Noel Dempsey was the first to puncture that rosy optimism and talk about shared responsibility. If the Minister wanted it to agree a funding package, the Fianna Fail spokesman on the Environment said then he would have to give it a real voice in reforming local government structures.

FIANNA Fail wouldn't give Mr Howlin a "blind commitment on funding" if it was then to be excluded from the big picture. "You cannot divorce taxation from the issue of local government reform, Mr Dempsey said.

Mary Harney was equally cautious. The Progressive Democrats would be prepared to consider an all-party approach to local government only in the broadest sense. And she wasn't sure whether you could separate local tax from national tax.

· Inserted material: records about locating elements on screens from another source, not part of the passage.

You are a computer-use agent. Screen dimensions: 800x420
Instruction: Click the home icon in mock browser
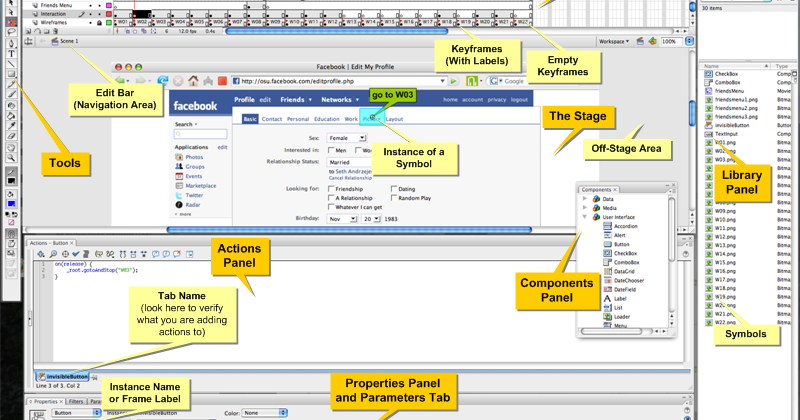(x=193, y=81)
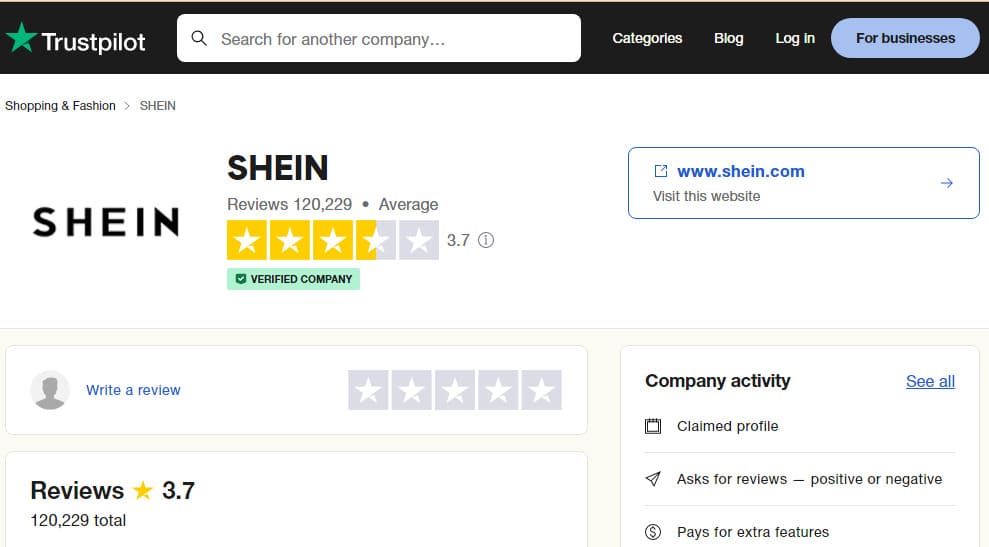The width and height of the screenshot is (989, 547).
Task: Select the first star to rate SHEIN
Action: pyautogui.click(x=368, y=390)
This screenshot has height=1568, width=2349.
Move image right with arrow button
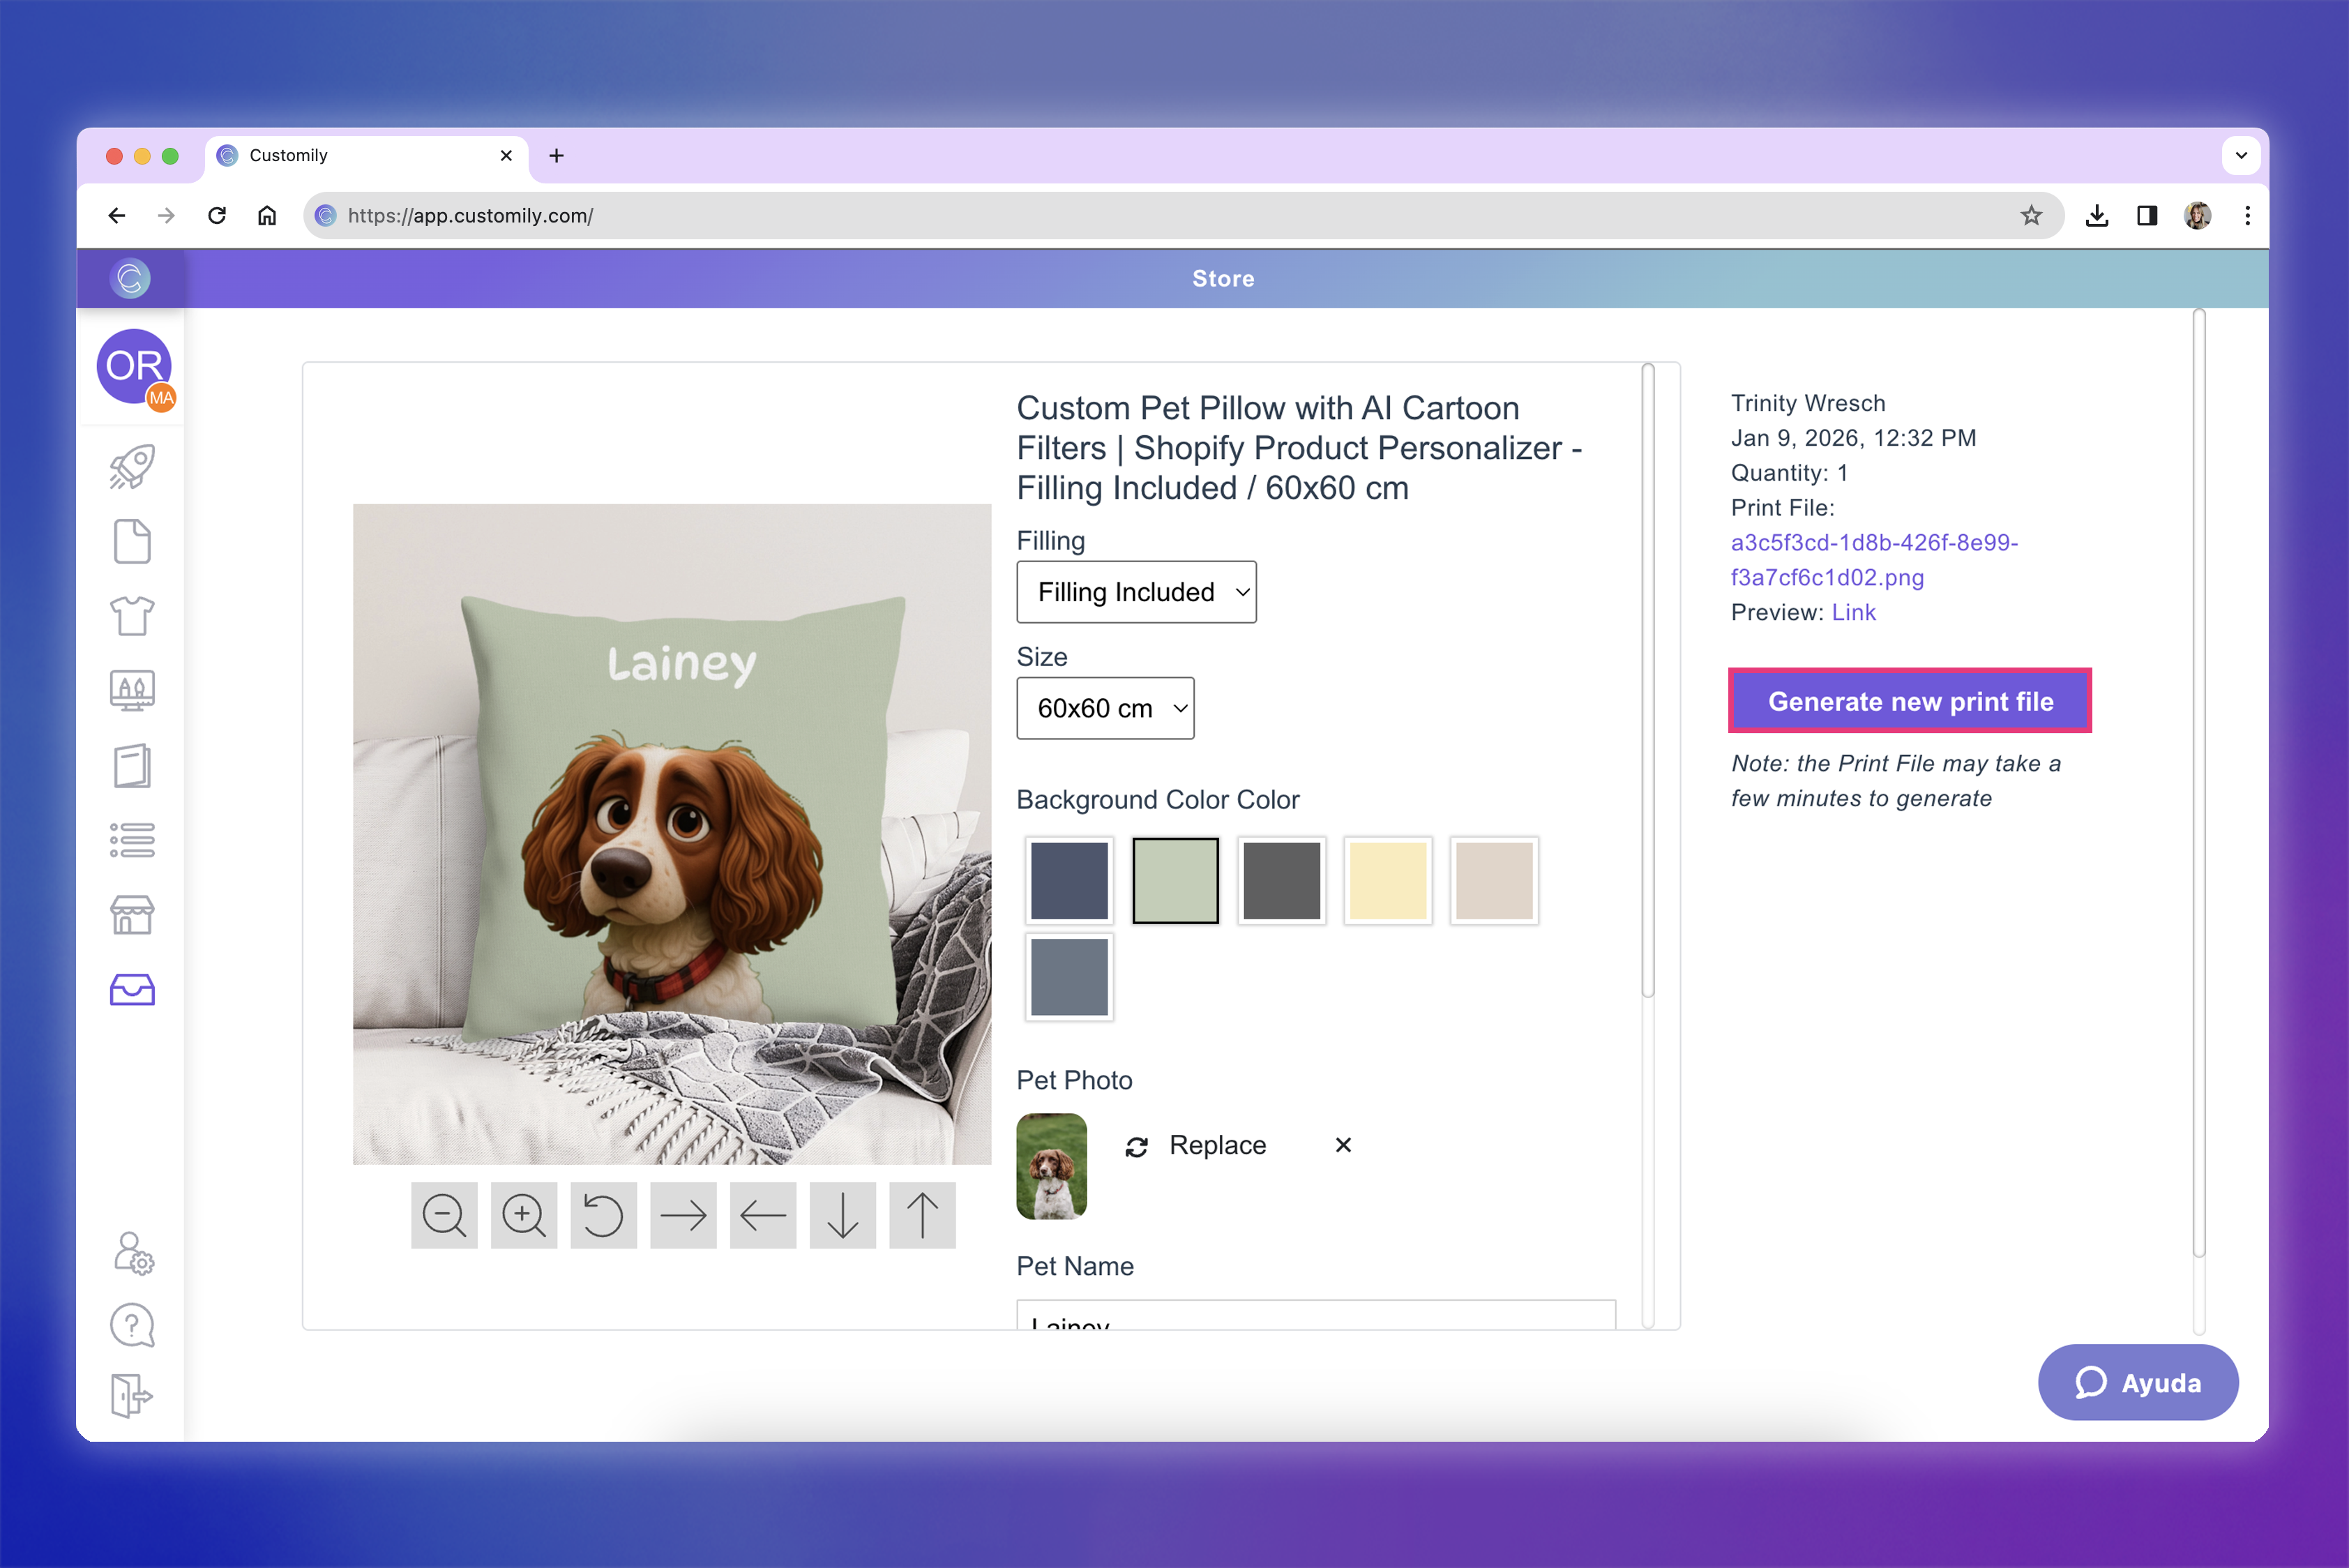(683, 1215)
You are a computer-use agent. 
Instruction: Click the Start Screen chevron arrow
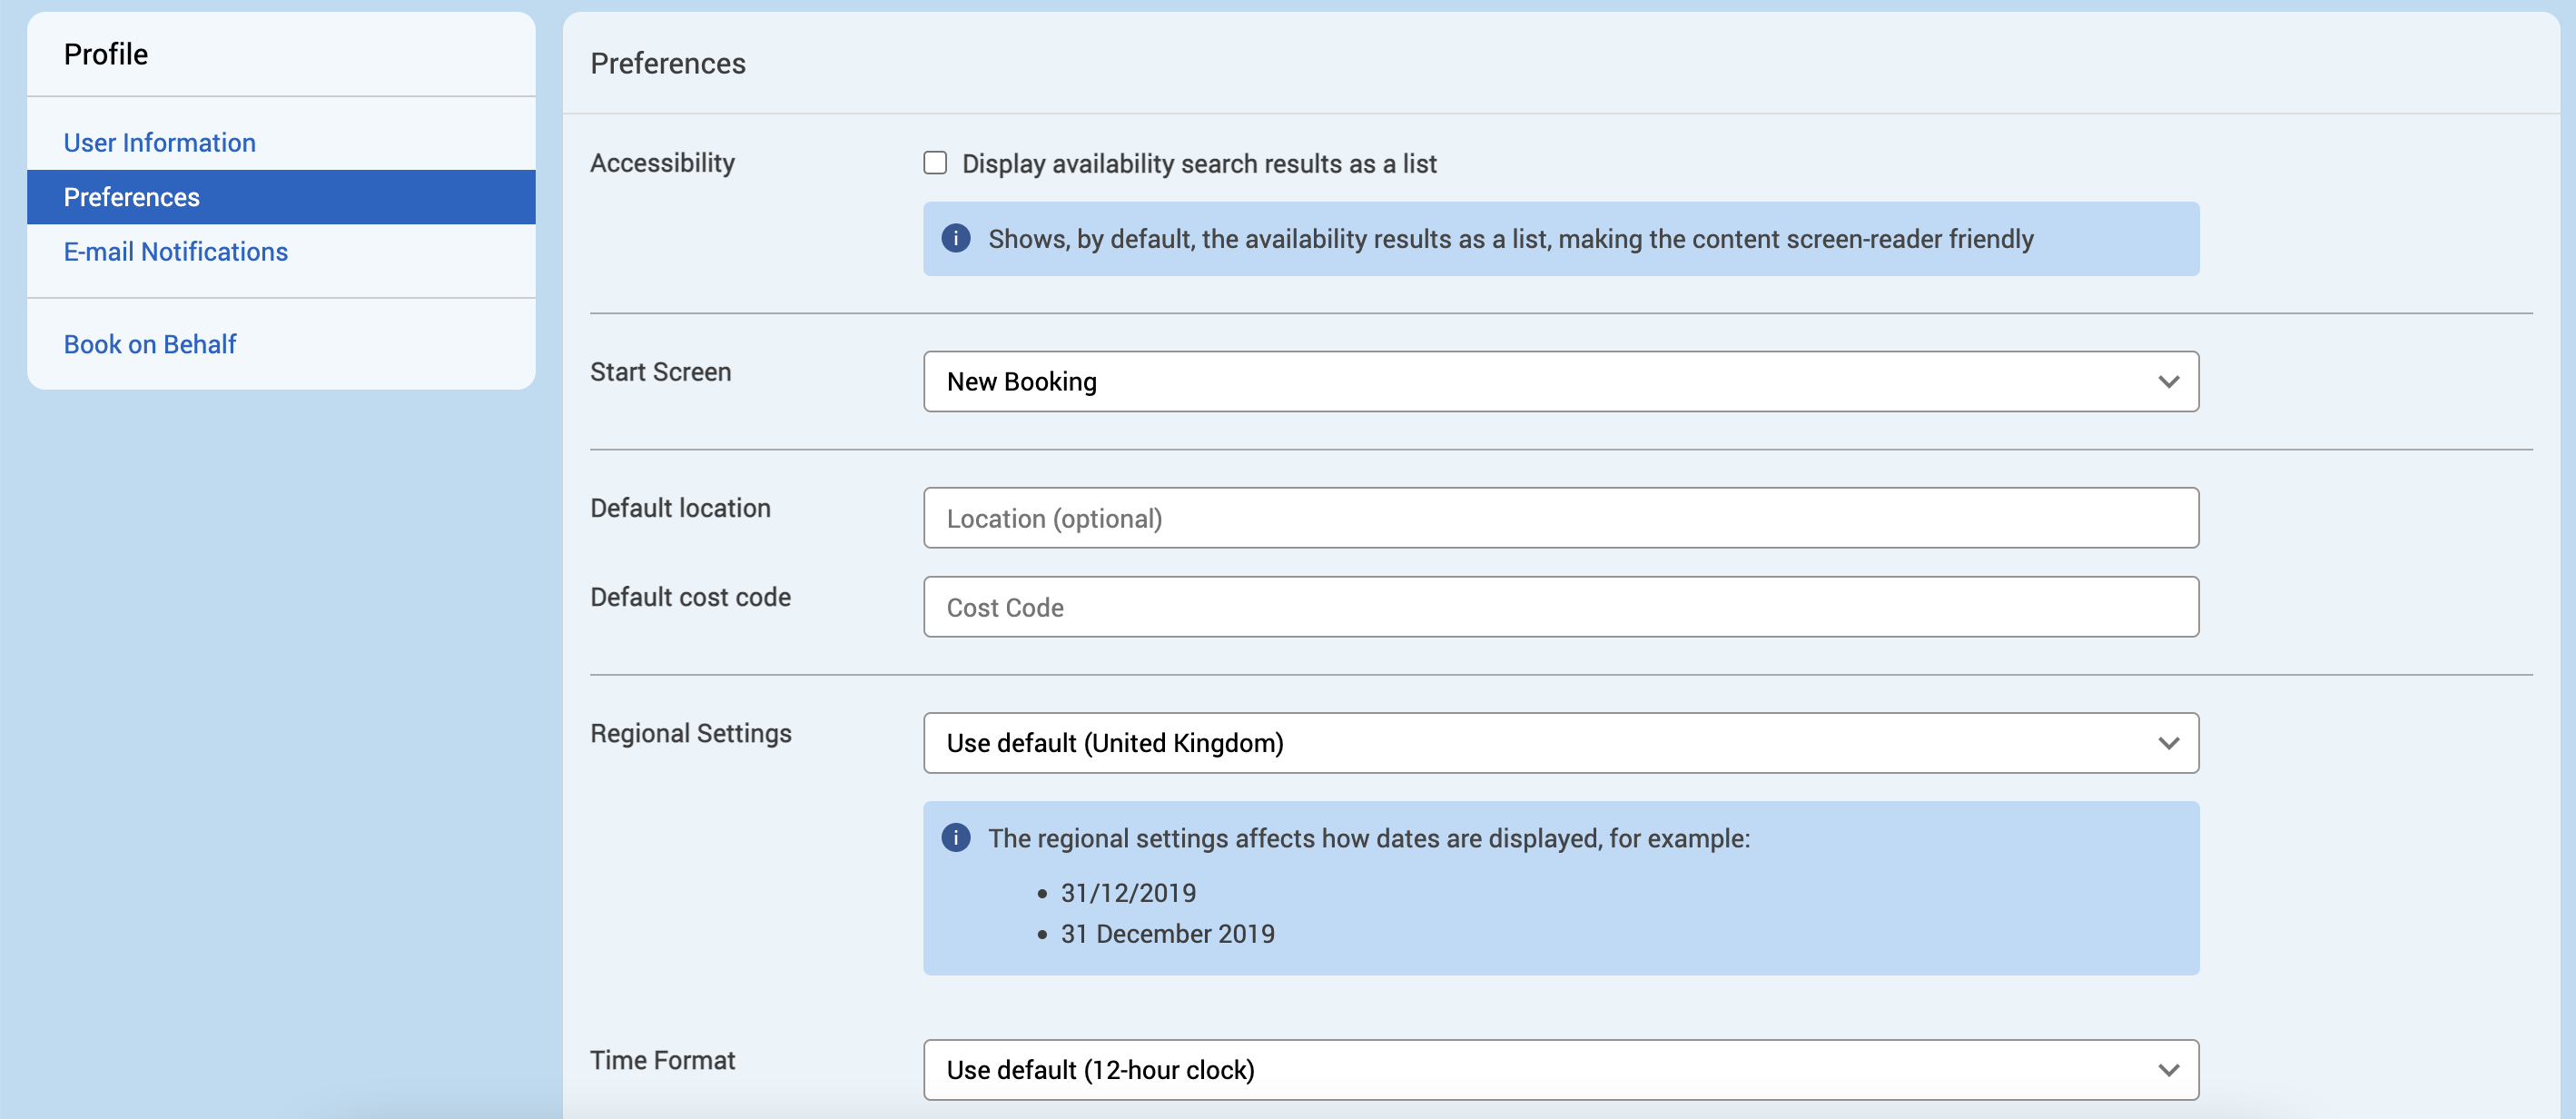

The reluctance and caution of the opposition parties was and understandable. But it didn't matter. There was the whiff of public duty and cross-party discipline in the air. The question of local government reform was being seriously considered. The kite was up and flying.

A general election is about a year away. The Government's consultants are about to embark on a more detailed assessment of funding models. There is plenty of time for the Dail parties to agree on reforms that would provide for local democracy in the next century. After 25 years of neglect and of piecemeal action by a range of governments, it is the least that should be attempted.

If they don't get their acts together, the outlook is bleak. As Mr Howlin said. "Nobody will want to be a kamikaze pilot and fly solo on this issue".